Figure 4: The measured and calculated densities at different distances from the liner apex.

Numerical simulation for the density profile of the liner produced by powder compaction using uniaxial pressing technique at different times have been demonstrated on Figure 5.


Figure 5: Density profile at different times from the begining of powder pressing for the uniaxial pressed powder liner.

Penetration performance of the two studied liners

The standard jetting analysis has been conducted on the two liners considering the density obtained from the real measurements. Figure 6 shows the jet velocity-cumulative jet mass fingerprints for the studied two liners; uniaxial pressed liner and isostatic pressed one obtained by jetting analysis. The two liners have nearly the same pattern, but slight velocity difference can be observed between them. The figure shows slight increase in the jet tip velocity of the uniaxial pressed liner due to its lower density at the jet tip section, but their jet tails have very close values of 3500 and 3583 m/s. The difference between their jet lengths (as listed in Table 6) shows that the uniaxial pressed liner has about 7 mm excess in the jet length more than the other isostatic one. This difference is confirmed by the performance penetration depth of the two shaped charges including both manufactured liners. The two penetration tests have been conducted in the same way at the same specified stand-off distances using the RHA targets. The penetration effect of the liner produced by uniaxial pressing showed enhanced penetration in comparison with other uniform density liner produced by isostatic liner as shown in Figure 7. The obtained penetration depths were 10.5 cm and 9.7 cm into RHA for uniaxial and isostatic pressing liners respectively (i.e. 8% excess).


Figure 6: The jet velocity-cumulative jet mass for the studied two liners; uniaxial pressed liner and isostatic pressed one.

Liner type Liner density (g/cm3) Liner Geometry Output
Thick. (mm) Mass (g) Jet tip vel. Vj (m/s) Jet tail velocity Vt (m/s) Jet KE (kJ) Break-up time tb (µs) Average jet radius (mm) Jet length (Vj-Vt)tb (mm)
Uniaxial liner 11.85: 10.65 1.2 32.9 6272 3500 45.2 31.6 1.50 87.59
Isostatic liner Average11.25 1.2 33.5 6122 3583 44.8 31.8 1.51 80.74

Table 6: The performance of the uniaxial and isostatic liner based on real density measurements.

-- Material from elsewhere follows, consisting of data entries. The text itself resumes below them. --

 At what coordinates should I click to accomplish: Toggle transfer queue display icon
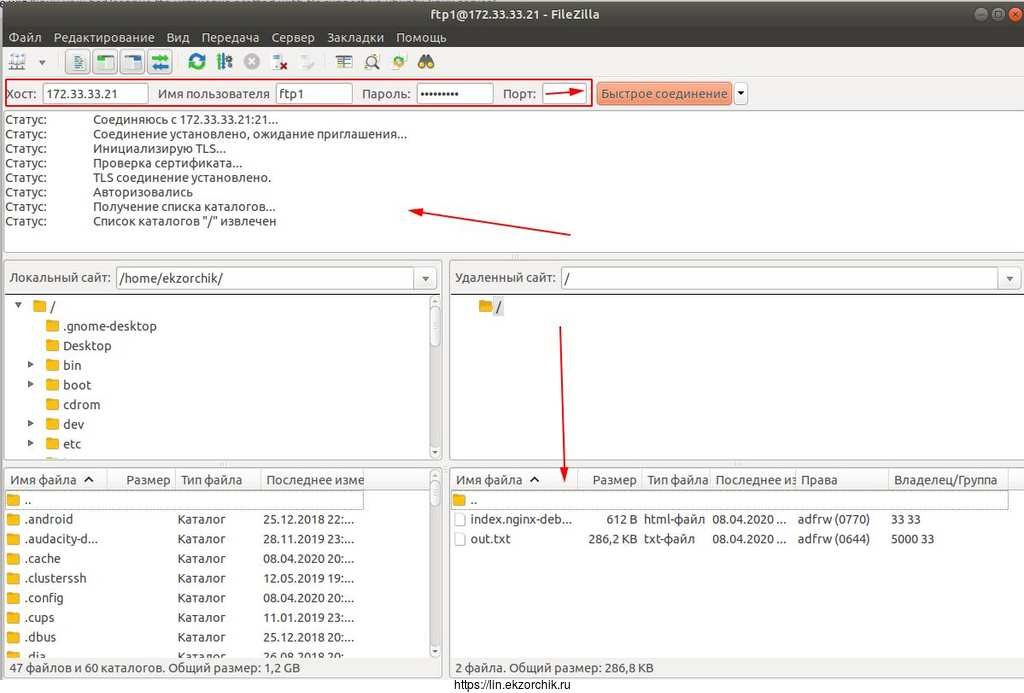pyautogui.click(x=160, y=62)
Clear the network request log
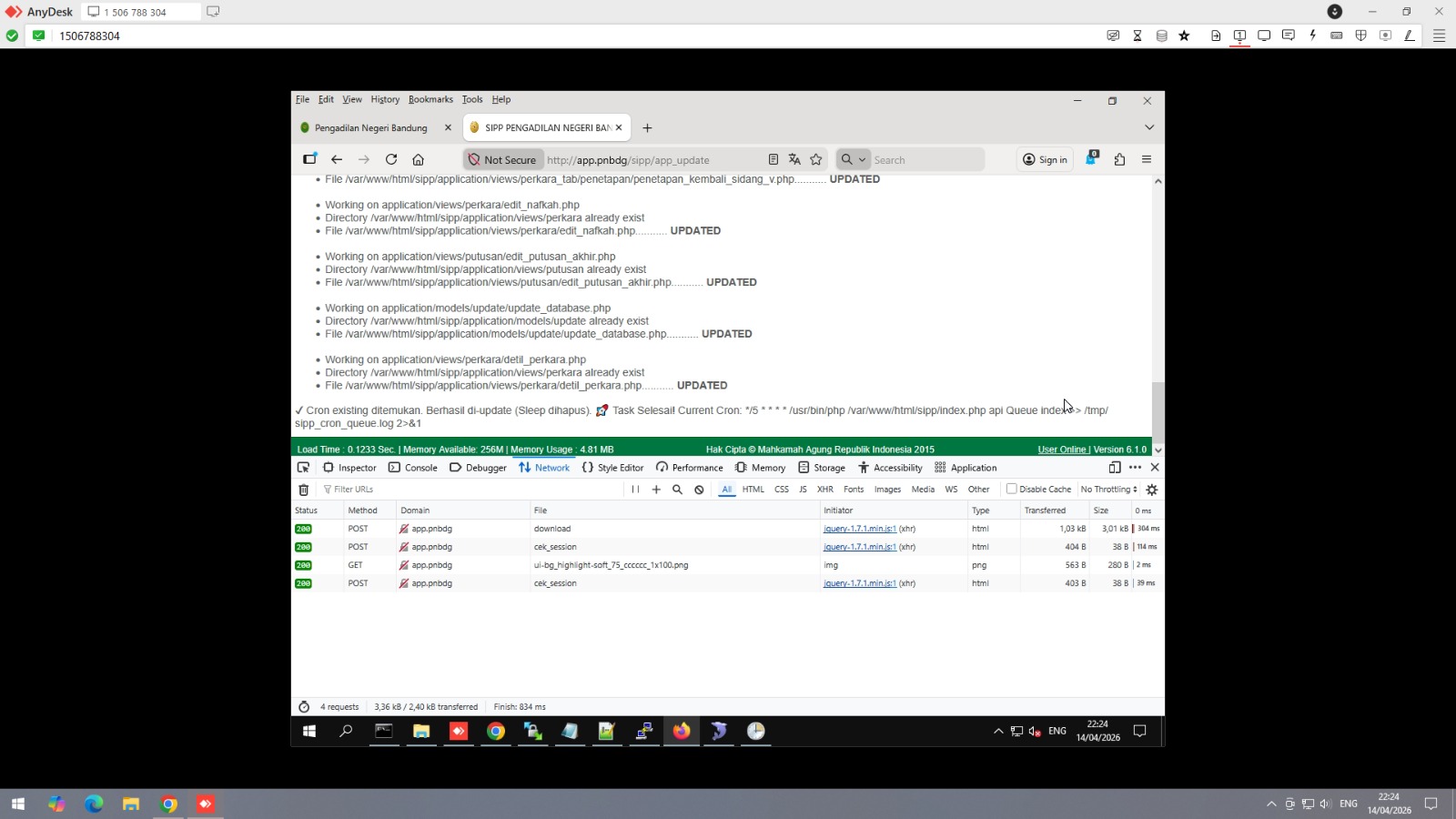 coord(304,490)
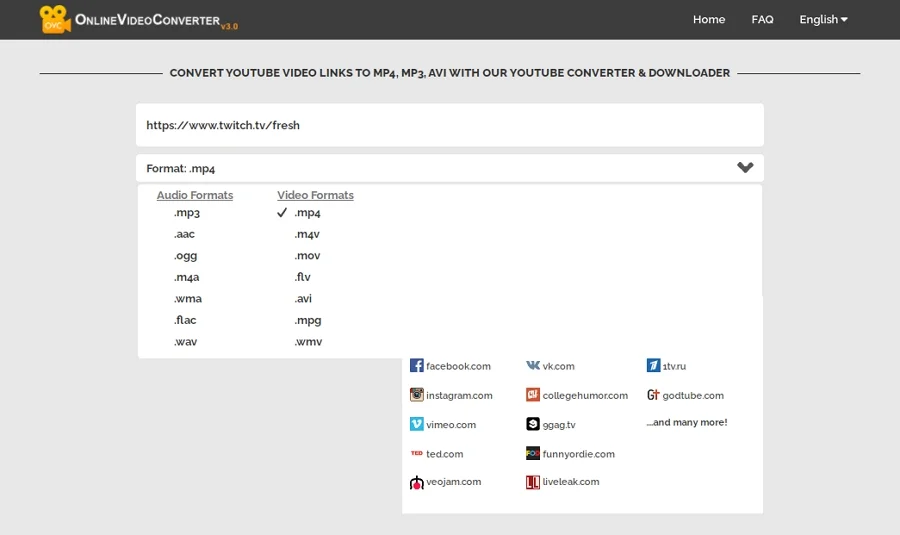Viewport: 900px width, 535px height.
Task: Go to the Home page
Action: click(x=709, y=19)
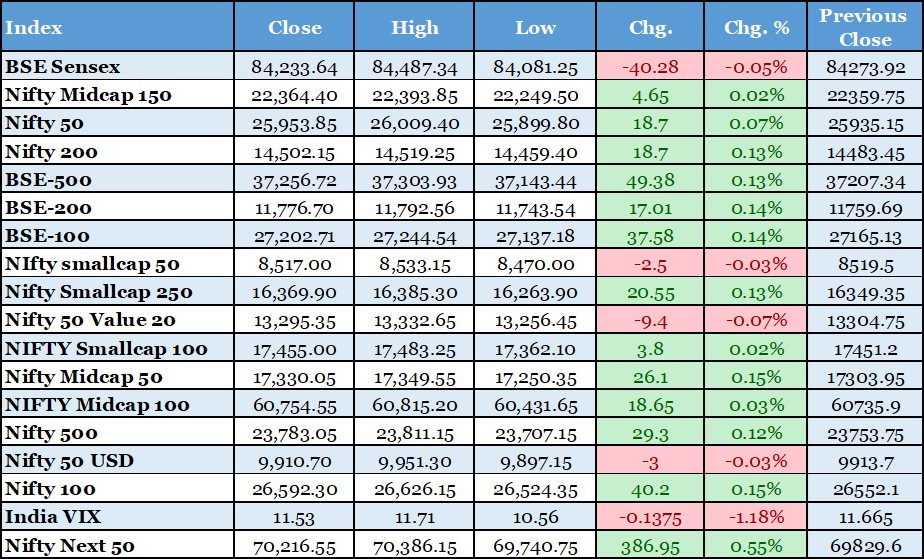Select the Low column header

pos(535,27)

Figure 7: The shaped charge penetration testing against RHA target; right: using uniaxial pressed liner; left: hydrostatic pressed liner.


Unlike powder liners produced by cold isostatic pressing technique, the powder liner produced using uniaxial pressing technique exhibited non-uniform density distribution along the liner height. It has been shown that density of the liner material has significant effect on the produced jet characteristics. The liner produced by uniaxial pressing, which exhibited non-uniform density distribution, has larger effective jet length than that produced with cold isostatic liner. Therefore, it has achieved penetration depth into RHA target material larger than that achieved with cold isostatic liner with uniform density.